▸ Input data:
#####

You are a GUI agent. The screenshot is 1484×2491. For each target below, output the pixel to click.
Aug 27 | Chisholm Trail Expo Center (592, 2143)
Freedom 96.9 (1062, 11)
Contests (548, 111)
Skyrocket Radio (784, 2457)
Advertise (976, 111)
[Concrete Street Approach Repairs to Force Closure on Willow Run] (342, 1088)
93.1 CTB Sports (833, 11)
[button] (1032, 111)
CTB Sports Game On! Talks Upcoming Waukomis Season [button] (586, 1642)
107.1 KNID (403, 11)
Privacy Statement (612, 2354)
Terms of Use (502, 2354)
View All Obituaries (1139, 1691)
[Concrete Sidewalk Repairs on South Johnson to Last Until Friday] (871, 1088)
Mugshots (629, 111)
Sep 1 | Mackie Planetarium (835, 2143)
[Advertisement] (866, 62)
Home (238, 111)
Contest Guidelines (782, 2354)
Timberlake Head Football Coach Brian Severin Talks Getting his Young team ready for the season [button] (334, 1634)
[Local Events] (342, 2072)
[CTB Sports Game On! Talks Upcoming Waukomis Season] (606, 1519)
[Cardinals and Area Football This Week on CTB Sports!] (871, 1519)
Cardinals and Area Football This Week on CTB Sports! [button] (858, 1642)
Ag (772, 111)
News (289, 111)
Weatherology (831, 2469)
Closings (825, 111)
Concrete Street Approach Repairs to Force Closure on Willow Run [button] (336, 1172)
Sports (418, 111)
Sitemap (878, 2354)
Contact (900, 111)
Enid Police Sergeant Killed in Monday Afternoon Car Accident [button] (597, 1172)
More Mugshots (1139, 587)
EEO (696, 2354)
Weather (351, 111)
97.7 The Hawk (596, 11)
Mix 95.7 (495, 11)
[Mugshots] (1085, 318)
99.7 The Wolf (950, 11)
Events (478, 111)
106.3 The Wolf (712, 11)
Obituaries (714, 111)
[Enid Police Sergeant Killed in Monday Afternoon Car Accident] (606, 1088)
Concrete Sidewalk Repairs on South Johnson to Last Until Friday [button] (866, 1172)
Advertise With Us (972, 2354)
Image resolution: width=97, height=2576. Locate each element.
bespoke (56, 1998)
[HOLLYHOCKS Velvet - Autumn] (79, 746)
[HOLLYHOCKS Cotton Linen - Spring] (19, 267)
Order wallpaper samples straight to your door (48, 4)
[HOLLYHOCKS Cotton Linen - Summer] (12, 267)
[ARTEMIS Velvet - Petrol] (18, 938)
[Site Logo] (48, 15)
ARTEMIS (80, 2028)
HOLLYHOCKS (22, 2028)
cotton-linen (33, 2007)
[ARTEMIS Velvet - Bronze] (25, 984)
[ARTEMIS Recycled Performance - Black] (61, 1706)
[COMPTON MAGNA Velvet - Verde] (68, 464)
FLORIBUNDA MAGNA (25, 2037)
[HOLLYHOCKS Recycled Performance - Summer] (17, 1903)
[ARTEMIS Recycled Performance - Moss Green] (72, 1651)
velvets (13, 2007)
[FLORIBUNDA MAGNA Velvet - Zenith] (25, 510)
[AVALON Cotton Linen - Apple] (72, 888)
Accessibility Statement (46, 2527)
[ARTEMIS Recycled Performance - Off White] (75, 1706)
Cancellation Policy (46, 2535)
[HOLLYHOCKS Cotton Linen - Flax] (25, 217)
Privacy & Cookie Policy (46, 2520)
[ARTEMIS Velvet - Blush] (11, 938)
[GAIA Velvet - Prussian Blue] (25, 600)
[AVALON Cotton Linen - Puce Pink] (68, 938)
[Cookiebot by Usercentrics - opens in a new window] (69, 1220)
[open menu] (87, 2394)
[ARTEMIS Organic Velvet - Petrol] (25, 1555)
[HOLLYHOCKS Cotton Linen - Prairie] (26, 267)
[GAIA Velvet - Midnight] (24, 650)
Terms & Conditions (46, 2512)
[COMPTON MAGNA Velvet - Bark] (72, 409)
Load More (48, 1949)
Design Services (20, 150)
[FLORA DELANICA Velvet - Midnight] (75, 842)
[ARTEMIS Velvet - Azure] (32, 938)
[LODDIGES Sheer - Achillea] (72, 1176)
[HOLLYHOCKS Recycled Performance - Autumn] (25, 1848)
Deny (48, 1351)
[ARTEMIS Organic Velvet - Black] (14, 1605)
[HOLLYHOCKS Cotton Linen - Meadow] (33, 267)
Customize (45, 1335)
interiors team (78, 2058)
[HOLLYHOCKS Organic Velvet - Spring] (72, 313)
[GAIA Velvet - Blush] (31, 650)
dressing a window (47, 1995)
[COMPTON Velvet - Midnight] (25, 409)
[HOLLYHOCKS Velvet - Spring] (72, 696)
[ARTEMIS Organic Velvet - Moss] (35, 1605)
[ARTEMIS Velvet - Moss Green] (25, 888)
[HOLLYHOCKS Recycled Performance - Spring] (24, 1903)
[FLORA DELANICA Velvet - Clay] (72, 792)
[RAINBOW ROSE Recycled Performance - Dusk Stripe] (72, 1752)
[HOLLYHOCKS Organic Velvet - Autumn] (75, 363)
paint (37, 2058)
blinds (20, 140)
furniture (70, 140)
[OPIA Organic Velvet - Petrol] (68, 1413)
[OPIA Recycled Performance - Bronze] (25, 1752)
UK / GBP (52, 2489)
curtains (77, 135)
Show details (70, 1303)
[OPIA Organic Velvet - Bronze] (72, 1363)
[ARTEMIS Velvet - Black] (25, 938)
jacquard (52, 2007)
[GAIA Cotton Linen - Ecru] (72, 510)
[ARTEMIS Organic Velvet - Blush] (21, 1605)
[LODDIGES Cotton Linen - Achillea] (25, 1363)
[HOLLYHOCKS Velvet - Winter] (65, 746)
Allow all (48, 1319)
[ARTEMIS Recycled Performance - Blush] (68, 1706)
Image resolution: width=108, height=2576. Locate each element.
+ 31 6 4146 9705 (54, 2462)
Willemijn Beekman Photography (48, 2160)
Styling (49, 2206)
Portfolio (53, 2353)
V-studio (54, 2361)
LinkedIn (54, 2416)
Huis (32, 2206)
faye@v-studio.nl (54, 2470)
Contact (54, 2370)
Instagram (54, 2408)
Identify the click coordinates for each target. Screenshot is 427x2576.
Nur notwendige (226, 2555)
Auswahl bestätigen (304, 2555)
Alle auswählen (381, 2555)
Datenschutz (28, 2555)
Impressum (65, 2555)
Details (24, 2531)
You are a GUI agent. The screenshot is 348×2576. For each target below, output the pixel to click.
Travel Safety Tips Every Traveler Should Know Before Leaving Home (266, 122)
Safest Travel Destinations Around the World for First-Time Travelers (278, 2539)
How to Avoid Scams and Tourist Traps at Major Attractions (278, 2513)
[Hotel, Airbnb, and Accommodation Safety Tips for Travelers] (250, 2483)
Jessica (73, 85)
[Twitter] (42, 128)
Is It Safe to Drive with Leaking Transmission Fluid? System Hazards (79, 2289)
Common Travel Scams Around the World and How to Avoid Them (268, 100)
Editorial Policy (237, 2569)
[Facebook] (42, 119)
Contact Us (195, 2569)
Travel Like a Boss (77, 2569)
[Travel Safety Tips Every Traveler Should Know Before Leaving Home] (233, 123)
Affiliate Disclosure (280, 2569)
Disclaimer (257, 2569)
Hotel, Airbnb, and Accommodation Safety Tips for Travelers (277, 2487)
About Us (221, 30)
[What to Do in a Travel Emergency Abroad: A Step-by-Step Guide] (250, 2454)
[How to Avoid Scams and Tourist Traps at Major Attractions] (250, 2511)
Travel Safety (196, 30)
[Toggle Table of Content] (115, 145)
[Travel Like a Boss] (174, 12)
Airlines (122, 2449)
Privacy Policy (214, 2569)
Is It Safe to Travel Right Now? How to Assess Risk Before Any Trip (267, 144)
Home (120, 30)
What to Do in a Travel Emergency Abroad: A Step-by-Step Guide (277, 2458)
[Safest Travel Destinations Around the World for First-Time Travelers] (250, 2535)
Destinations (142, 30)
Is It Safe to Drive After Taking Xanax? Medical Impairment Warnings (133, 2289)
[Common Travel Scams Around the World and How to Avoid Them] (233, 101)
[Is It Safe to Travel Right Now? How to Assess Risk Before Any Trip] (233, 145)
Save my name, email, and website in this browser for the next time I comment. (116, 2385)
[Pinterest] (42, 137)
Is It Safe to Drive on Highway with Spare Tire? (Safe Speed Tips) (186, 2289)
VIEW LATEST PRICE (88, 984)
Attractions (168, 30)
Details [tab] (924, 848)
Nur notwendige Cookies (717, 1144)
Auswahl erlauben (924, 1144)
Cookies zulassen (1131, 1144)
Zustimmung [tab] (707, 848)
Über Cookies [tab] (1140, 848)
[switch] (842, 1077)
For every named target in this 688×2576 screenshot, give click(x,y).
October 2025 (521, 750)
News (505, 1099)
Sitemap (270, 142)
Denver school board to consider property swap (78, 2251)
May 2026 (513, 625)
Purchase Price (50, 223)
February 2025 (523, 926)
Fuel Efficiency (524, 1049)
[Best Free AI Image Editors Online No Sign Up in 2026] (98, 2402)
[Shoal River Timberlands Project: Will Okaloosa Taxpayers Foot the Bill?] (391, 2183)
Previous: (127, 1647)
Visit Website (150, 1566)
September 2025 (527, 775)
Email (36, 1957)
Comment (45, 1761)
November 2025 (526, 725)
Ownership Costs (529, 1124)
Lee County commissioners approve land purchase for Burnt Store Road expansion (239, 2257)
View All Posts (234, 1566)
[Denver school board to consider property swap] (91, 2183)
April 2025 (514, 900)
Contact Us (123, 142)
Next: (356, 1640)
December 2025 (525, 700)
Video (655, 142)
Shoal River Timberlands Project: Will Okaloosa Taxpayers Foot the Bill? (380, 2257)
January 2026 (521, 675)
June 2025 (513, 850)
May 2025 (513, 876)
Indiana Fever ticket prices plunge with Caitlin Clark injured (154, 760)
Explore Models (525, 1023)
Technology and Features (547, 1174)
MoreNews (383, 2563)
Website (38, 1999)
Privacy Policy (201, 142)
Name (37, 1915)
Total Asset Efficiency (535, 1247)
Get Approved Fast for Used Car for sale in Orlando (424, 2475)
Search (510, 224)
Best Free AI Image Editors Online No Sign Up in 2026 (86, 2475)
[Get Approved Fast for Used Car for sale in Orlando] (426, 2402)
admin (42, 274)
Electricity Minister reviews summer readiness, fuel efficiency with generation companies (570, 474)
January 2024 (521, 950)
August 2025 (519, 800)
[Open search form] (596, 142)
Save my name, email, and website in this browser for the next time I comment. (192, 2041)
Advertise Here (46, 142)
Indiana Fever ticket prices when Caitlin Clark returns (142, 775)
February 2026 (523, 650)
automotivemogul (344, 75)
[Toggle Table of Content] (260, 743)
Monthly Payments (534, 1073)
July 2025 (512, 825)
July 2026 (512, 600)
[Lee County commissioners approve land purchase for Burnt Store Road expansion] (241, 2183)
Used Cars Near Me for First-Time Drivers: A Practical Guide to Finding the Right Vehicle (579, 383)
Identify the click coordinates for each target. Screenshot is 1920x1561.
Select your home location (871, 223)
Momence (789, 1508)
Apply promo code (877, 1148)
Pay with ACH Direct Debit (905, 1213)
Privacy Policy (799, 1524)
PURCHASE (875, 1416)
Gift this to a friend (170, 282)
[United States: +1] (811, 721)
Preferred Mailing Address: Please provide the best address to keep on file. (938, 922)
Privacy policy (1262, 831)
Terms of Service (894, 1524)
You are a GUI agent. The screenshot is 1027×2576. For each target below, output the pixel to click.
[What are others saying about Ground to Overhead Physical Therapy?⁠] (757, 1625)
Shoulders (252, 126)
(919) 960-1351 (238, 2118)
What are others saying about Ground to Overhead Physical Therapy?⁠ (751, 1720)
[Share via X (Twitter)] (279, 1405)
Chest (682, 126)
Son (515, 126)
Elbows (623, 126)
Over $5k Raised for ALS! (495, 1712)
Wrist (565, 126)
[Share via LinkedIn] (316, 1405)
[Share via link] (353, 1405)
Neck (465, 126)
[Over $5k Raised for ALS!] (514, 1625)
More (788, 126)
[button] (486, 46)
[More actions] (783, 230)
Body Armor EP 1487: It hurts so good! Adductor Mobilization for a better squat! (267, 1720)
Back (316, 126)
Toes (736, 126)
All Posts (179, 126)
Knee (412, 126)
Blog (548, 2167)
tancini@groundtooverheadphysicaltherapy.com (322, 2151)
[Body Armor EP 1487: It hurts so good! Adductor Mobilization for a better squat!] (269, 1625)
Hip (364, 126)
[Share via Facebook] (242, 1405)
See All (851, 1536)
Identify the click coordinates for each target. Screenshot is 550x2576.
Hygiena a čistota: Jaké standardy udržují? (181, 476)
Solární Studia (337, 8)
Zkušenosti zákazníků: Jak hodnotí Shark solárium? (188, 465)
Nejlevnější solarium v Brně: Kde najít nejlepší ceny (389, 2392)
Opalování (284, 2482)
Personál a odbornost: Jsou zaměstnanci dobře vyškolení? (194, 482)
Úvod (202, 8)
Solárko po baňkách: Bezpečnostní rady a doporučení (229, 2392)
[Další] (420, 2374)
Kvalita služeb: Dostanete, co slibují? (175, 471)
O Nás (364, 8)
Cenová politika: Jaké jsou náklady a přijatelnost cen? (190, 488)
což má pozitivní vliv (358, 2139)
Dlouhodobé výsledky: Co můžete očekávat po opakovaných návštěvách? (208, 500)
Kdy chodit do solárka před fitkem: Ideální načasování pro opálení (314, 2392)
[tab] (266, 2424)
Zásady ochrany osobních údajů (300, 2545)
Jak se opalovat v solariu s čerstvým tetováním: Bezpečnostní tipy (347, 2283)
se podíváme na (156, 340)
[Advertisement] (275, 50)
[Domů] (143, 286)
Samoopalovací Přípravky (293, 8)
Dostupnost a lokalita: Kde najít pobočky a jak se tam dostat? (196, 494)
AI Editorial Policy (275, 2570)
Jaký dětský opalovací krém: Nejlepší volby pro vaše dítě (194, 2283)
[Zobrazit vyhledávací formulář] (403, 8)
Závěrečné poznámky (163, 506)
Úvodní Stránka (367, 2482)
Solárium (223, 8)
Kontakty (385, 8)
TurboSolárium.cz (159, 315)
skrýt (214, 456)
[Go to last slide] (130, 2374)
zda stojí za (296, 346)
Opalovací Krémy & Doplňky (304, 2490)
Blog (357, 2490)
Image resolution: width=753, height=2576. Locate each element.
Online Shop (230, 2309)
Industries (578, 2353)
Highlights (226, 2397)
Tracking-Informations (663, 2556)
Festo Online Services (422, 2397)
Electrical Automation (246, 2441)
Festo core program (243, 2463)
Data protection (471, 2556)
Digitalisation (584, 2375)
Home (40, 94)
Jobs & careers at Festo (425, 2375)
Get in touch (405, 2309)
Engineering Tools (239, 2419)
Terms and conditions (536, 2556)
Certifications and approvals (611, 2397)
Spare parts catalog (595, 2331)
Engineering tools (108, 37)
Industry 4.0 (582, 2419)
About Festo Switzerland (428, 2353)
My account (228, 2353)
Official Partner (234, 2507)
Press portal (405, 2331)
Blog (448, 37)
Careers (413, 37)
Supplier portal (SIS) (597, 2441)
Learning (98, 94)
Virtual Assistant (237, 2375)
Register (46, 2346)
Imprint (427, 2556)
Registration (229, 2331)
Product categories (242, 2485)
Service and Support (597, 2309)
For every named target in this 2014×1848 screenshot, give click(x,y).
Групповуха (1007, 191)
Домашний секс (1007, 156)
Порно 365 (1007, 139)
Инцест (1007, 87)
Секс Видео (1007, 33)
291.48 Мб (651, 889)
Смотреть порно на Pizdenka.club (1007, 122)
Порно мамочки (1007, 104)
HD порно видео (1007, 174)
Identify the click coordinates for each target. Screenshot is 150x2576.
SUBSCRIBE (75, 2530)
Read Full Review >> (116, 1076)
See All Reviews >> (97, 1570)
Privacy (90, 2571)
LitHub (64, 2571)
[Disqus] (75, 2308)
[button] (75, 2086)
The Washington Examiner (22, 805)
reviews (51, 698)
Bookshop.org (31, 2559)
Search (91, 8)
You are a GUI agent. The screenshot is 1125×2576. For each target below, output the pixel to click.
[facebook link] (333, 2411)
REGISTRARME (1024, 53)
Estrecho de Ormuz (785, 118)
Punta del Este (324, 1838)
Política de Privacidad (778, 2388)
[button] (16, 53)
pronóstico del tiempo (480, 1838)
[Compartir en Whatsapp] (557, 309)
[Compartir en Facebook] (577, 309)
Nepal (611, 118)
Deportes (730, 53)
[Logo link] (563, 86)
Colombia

#####

▸ Instructions to follow:
Within the data above, the lines from the one with "View All Obituaries (1139, 1691)" to the one with "Contest Guidelines (782, 2354)" must be repeated exactly; no other line belongs in the answer.

▸ Reply:
View All Obituaries (1139, 1691)
[Concrete Sidewalk Repairs on South Johnson to Last Until Friday] (871, 1088)
Mugshots (629, 111)
Sep 1 | Mackie Planetarium (835, 2143)
[Advertisement] (866, 62)
Home (238, 111)
Contest Guidelines (782, 2354)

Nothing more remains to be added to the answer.